Repurposing FDA-Approved Drugs to Treat Major Depressive Disorder in Fragile X Syndrome
Kimberly F. Raab-Graham, PhD
Principal Investigator
Chelcie F. Heaney, PhD
Co-Principal Investigator
Wake Forest School of Medicine
Winston Salem, North Carolina
Summary
Did you know that depression is more common in those with autism and/or Fragile X?
Even more disturbing is the discovery that current treatments for depression do not work in Fragile X mice. These researchers published a study showing that standard treatments for depression need the protein FMRP to work — and people with Fragile X syndrome have little or no FMRP.
With this grant, the team will work to develop a rapid screening tool to identify FDA-approved drugs which can treat depression in people with Fragile X syndrome.
The Results
FRAXA-funded work from the Raab-Graham laboratory has advanced this project’s goal of repurposing FDA-approved drugs for major depression in Fragile X syndrome by defining synaptic and signaling mechanisms that may underlie mood dysregulation.
The team developed a rapid method to quantify synapse density, enabling efficient evaluation of candidate therapeutics (Heaney et al., 2022, Journal of Visualized Experiments). They also identified pathways linking neuronal excitability, calcium signaling, and the Fragile X protein (FMRP), including a role for DJ-1 in regulating dendritic calcium channel activity (Niere et al., 2023, PNAS) and evidence that DJ-1–mediated repression of FMRP may disrupt protein networks relevant to neuropsychiatric symptoms (Uneri et al., 2024, Journal of Alzheimer’s Disease).
In addition, a review of excitatory GABA signaling highlights mechanisms that may contribute to altered mood and circuit function in Fragile X (McArdle et al., 2024, Frontiers in Psychiatry). Together, these results provide mechanistic targets and screening tools that support drug repurposing strategies for depression in Fragile X.
The Science
By Kimberly F. Raab-Graham, PhD
People with Autism Spectrum Disorder (ASD) have an increased risk of developing Major Depressive Disorder (MDD) by the time they are 30 years old compared to people without ASD. Fragile X syndrome (FXS) is the single leading genetic cause of ASD, and caretakers report mood and depression as priorities for treatment development. FXS results from the functional loss of the gene FMR1; this loss prevents expression of the Fragile X Mental Intellectual Disability Protein (FMRP). Importantly, people with MDD and those with ASD have less FMRP expression.

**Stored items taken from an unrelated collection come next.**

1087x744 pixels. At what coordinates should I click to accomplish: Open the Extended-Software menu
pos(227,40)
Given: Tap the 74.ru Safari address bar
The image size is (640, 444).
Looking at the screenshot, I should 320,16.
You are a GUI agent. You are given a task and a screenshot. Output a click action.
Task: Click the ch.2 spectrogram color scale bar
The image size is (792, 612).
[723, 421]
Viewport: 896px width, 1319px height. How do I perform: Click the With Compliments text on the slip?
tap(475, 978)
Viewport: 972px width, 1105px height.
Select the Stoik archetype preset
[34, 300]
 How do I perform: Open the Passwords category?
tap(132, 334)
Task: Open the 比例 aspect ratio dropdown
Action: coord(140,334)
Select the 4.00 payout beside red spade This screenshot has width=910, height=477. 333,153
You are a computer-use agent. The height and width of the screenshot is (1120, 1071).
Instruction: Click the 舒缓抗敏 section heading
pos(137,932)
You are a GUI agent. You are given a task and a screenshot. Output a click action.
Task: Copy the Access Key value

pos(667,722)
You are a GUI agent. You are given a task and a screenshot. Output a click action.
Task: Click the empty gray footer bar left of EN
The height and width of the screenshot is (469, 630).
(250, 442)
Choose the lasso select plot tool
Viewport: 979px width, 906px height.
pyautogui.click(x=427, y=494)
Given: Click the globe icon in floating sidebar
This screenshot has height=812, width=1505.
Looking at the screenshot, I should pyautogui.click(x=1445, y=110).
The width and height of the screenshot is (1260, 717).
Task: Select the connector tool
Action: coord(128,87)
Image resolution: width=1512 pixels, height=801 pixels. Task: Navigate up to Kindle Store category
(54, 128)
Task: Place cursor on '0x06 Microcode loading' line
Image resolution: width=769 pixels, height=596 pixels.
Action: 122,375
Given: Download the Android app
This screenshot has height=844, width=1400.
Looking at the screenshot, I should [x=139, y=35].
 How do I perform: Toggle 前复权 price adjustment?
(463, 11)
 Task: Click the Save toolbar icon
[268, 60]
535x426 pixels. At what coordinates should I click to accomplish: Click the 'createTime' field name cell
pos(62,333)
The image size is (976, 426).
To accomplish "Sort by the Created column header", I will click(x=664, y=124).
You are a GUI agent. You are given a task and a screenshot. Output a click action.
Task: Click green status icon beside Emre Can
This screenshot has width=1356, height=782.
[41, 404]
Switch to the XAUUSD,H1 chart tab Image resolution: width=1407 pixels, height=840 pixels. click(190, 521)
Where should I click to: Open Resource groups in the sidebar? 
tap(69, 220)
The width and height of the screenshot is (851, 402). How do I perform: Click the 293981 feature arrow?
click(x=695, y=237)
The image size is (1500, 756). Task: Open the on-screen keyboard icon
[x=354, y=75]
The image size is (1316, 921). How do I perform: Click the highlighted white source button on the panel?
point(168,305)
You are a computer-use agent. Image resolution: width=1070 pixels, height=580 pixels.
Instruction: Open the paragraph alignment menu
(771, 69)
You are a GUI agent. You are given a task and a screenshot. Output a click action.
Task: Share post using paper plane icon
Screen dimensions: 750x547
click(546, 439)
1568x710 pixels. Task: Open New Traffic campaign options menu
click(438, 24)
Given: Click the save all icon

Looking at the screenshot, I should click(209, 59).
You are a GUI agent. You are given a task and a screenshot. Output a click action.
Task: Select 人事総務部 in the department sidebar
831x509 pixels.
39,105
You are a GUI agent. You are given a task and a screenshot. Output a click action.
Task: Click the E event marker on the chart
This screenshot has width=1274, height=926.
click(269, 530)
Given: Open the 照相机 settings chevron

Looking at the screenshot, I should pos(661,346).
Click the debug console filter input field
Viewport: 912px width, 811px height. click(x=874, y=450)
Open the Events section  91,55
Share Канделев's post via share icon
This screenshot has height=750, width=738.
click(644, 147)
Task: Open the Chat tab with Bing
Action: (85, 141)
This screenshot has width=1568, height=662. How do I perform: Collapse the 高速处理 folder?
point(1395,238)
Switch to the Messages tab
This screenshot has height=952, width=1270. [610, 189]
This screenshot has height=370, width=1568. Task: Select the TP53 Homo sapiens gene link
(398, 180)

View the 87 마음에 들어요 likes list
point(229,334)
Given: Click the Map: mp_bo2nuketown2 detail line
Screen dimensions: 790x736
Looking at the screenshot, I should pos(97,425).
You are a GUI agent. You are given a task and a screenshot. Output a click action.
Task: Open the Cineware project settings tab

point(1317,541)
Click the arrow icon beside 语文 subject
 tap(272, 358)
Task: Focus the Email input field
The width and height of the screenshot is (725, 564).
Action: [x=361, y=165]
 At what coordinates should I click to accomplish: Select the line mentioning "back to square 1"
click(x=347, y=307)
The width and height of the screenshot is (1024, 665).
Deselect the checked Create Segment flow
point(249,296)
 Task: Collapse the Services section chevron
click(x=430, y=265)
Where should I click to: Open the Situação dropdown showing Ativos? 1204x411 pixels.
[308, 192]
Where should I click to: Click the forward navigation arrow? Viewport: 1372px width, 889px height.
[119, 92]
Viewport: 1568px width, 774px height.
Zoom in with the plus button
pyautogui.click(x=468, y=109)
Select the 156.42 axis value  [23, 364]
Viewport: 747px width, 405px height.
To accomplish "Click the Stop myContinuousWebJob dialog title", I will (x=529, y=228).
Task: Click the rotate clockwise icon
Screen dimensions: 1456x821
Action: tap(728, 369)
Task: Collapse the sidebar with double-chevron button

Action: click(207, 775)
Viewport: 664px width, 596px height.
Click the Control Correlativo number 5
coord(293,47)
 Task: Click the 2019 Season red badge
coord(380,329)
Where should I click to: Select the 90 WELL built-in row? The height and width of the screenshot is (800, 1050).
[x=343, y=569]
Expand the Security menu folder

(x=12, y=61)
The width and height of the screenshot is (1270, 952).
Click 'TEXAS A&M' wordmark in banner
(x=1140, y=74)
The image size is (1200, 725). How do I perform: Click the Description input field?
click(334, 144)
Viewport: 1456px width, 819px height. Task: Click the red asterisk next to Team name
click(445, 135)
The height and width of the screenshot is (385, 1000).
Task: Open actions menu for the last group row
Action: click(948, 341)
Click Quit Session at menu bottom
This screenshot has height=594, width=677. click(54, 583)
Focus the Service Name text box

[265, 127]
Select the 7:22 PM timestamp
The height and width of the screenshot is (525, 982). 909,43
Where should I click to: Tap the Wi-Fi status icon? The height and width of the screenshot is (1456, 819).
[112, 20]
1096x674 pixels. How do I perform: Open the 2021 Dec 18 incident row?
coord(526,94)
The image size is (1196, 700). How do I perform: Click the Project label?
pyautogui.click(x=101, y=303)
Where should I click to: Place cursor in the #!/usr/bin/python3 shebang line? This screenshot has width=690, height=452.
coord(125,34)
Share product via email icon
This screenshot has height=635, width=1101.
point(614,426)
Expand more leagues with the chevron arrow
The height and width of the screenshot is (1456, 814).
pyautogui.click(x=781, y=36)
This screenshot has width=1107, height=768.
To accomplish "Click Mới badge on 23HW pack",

Our recent experiments show that current treatments for MDD are ineffective in a standard preclinical mouse model for FXS, which indicates that these treatments need the protein FMRP to work. This proposal builds upon our published work that identifies how antidepressants induce FMRP-dependent changes that increase the number of connections and strengthen communication between brain cells. Using a computational approach that predicts how to increase these connections in the absence of FMRP, we will identify FDA-approved drugs to test as potential antidepressants in a preclinical model of FXS.
These studies aim to develop a rapid screening process for therapeutics with the potential for repurposing. This rapid screening process will decrease the amount of time it takes for a drug to go from bench-to-bedside. The proposed studies develop a highly innovative and novel approach to address the need for effective treatments of MDD in people with FXS.
Grant Post Revisions
- 2024/12 - Results Added.
- 2022/04 - Grant Renewed.
- 2021/06 - Original grant post published.